AI/ML

Qumulo adds autonomous AI management and GPU server data delivery features to Cloud Data Fabric

Published

Qumulo has introduced three new, AI-relevant, software capabilities: Helios AI Agent, Cloud AI Accelerator, and AI Networking, to its Cloud Data Platform (CDP) scale-out filesystem software to make management, AI data selection and delivery autonomous and better.

The concept behind this is that AI can improve the software’s intrinsic ability to monitor and manage its entire data estate infrastructure performance, and selectively cache and deliver data to GPU servers without needing close system admin-level control. Qumulo’s Cloud Data Platform software can run on-premises and, natively, in the AWS, Azure and Google clouds, with a unified global namespace for its unstructured data.
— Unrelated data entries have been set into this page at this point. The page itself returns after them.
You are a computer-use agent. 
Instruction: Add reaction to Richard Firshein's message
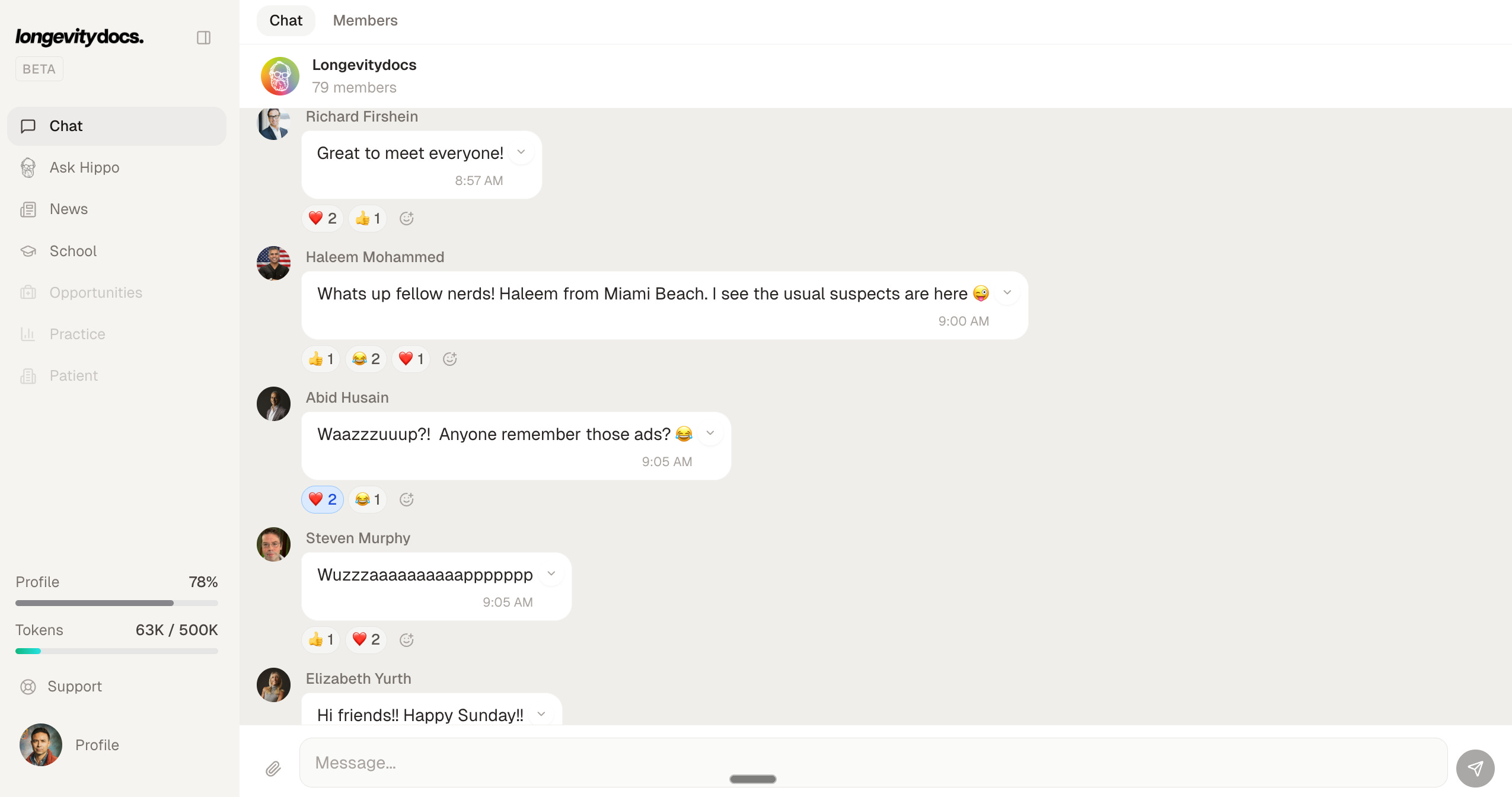point(406,218)
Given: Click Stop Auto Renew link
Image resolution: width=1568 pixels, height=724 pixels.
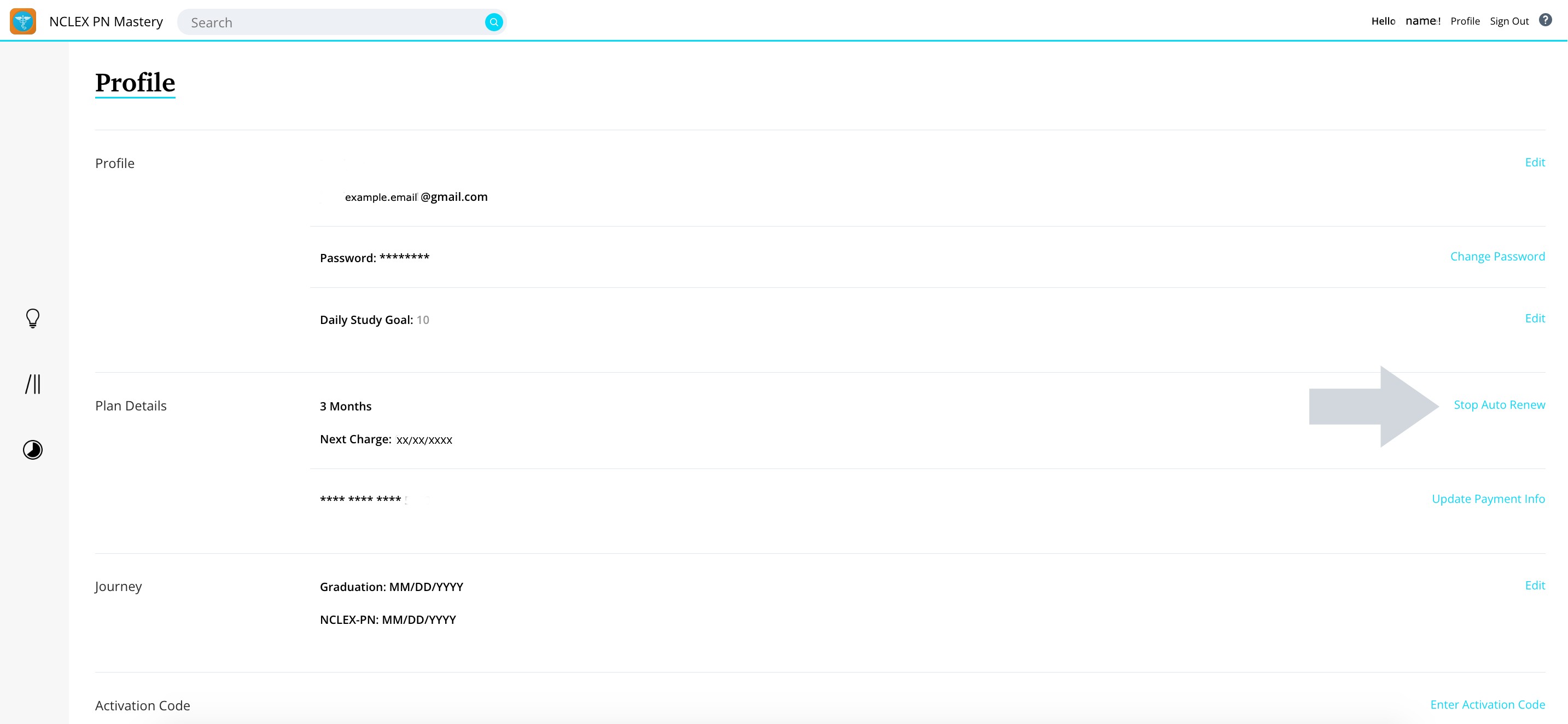Looking at the screenshot, I should pos(1499,405).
This forms a Cloud Data Fabric and the three announcements are part of an AI data supply chain.

Doug Gourlay.

CEO Doug Gourlay said: “Enterprises today need more than just storage—they need systems that think, adapt, and accelerate. Helios gives our customers predictive awareness of their entire data ecosystem, Qumulo Cloud AI Accelerator puts their data into motion wherever insight is needed, and AI Networking redefines what’s possible in performance. This is the foundation for the next generation of reasoning infrastructure.”
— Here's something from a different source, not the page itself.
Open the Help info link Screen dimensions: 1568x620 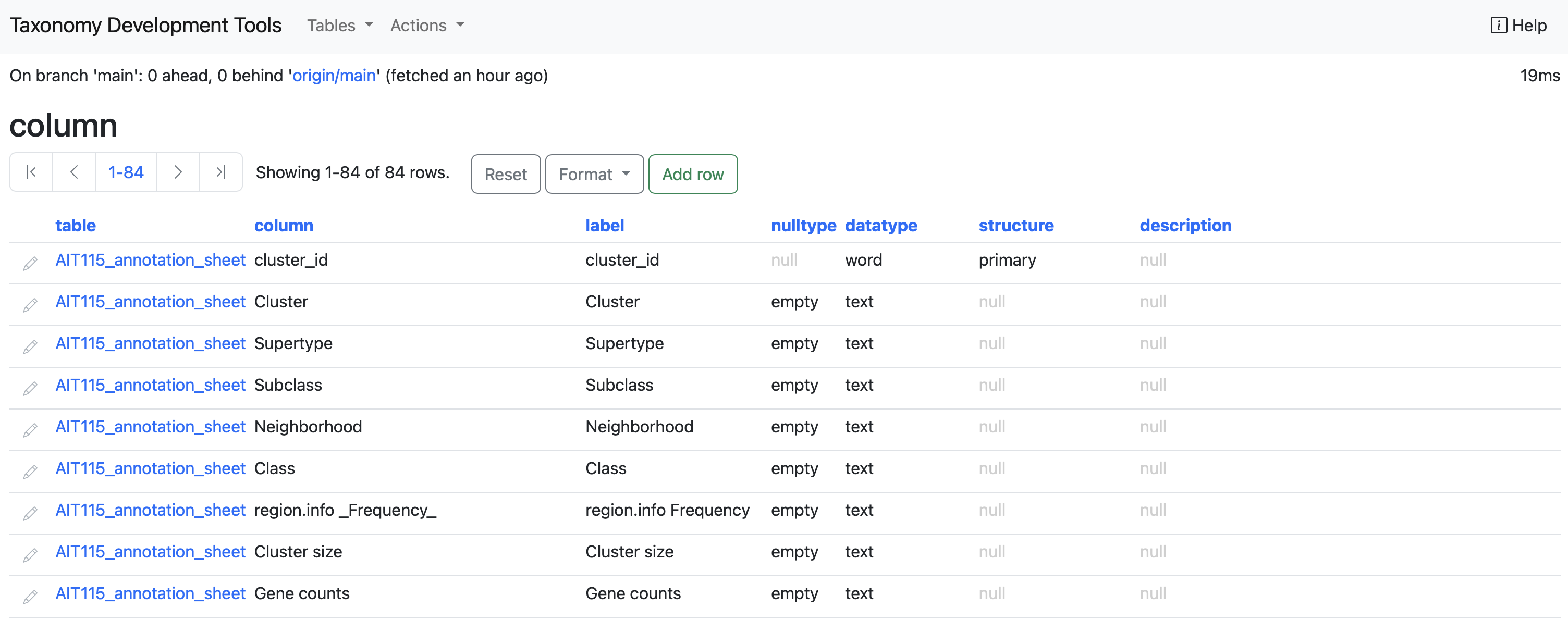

Helios is an AI agent fed with system-wide telemetry – on-premises and in the Qumulo instances in the AWS, Azure and Google clouds – that can self-manage, self-diagnose, and self-optimize the Qumulo unstructured data environment. It receives billions of events daily, from the infrastructure’s compute, storage, cloud, and network layers, and puts them in a unified model. Helios looks for, and identifies, emerging anomalies, predicts looming capacity or performance issues, before they occur, and automatically generates prescriptive recommendations or remediation workflows to fix these nascent problems. Think of it as a kind of near-self-driving, super-cruise control for the Qumulo data estate infrastructure.

Helios has MCP support and so extends its reach into Qumulo’s partner ecosystem, “allowing external agents and orchestration frameworks to participate in the same reasoning fabric, creating a truly autonomous data platform.”

The Cloud AI Accelerator is focussed on moving data from Qumulo Cloud Data Fabric stores to a GPU server, using NeuralCache technology to predictively cache and reduce GPU data load times by up to 64 percent. It can be deployed in minutes, Qumulo says, to any major cloud, region, or availability zone, and acts as an ephemeral read/write spoke for the Cloud Data Fabric.

It can be scaled from one instance to hundreds as needed and dynamically optimizes data paths, making sure that data only moves when and where it is needed, with minimal latency and no manual orchestration. Training, inferencing, and reasoning workloads get access to a single source of data truth with, the company says, “strict security, governance, and control of the data.”

Blocks & Files graphic. The data movers will also receive output from the GPU servers and it send it back to the originating Qumulo centre.

AI Networking brings in new data movers tuned for AI training, inferencing and reasoning workloads running on GPU servers. The data movers natively support RDMA (Remote Direct Memory Access), RDMA over Converged Ethernet v2 (RoCEv2), and NFS over RDMA, with S3 over RDMA in development. They “provide near-memory bandwidth between storage and accelerated compute clusters, dramatically reducing latency and CPU overhead for large-scale AI operations.”

These data movers enable “seamless integration with Nvidia DGX, AMD Instinct, and other GPU-rich compute infrastructures.”

Qumulo’s three new capabilities are available in preview for select customers starting today, with general availability across the next quarter. Demonstrations will be given at SC25 at booth number 4407 where Qumulo solutions engineers can provide hands-on advice on both HPC and AI workflows.